> [Stated task A]:
Copy out the full article on the Pentagon and the Left Behind videogame, word for word.

Pentagon to soldiers: Here’s a violent “Christian” videogame. Enjoy.


Stephen BaldwinOstensibly, our troops are in Iraq to promote Democracy, stabilize the region, and depending on to whom you listen, lower the price of crude oil. But they’re not there to kill Muslims just because they’re Muslim.

Yet the Pentagon is allowing a right-wing Christian evangelical “entertainment troupe” to distribute copies of Left Behind: Eternal Forces to U.S. troops in Iraq.

I have altered this image.  Just to clarify what's going on.

Operation Straight Up (OSU), an official part of the Defense Department’s America Supports You program, plans to distribute copies of the controversial real-time strategy game with government sanction.

The game depicts urban warfare in the wake of the “Rapture,” an event predicted by some Christian groups, in which all “saved” persons are teleported magically to heaven. Afterward, the “unsaved” will battle against one another. In the game, the player controls “good” characters who hunt down and kill “Satanists,” Jews, Muslims, and other non-Christians, plus gays.

The Anti-Defamation League, the Conference on American Islamic Relations, and Christian Alliance for Progress all condemned the game.

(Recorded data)
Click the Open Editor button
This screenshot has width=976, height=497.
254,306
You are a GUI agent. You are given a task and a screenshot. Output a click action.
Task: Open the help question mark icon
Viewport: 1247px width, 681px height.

> [Stated task B]:
Convert the lines of the listing, starting with the line that contains "You are a GUI" and going on through the end of the listing, into a Markdown table with the columns No. and Line. Give one row per line and leave out blank lines.

> [Task result A]:
Pentagon to soldiers: Here’s a violent “Christian” videogame. Enjoy.


Stephen BaldwinOstensibly, our troops are in Iraq to promote Democracy, stabilize the region, and depending on to whom you listen, lower the price of crude oil. But they’re not there to kill Muslims just because they’re Muslim.

Yet the Pentagon is allowing a right-wing Christian evangelical “entertainment troupe” to distribute copies of Left Behind: Eternal Forces to U.S. troops in Iraq.

I have altered this image.  Just to clarify what's going on.

Operation Straight Up (OSU), an official part of the Defense Department’s America Supports You program, plans to distribute copies of the controversial real-time strategy game with government sanction.

The game depicts urban warfare in the wake of the “Rapture,” an event predicted by some Christian groups, in which all “saved” persons are teleported magically to heaven. Afterward, the “unsaved” will battle against one another. In the game, the player controls “good” characters who hunt down and kill “Satanists,” Jews, Muslims, and other non-Christians, plus gays.

The Anti-Defamation League, the Conference on American Islamic Relations, and Christian Alliance for Progress all condemned the game.

> [Task result B]:
| No. | Line |
|---|---|
| 1 | You are a GUI agent. You are given a task and a screenshot. Output a click action. |
| 2 | Task: Open the help question mark icon |
| 3 | Viewport: 1247px width, 681px height. |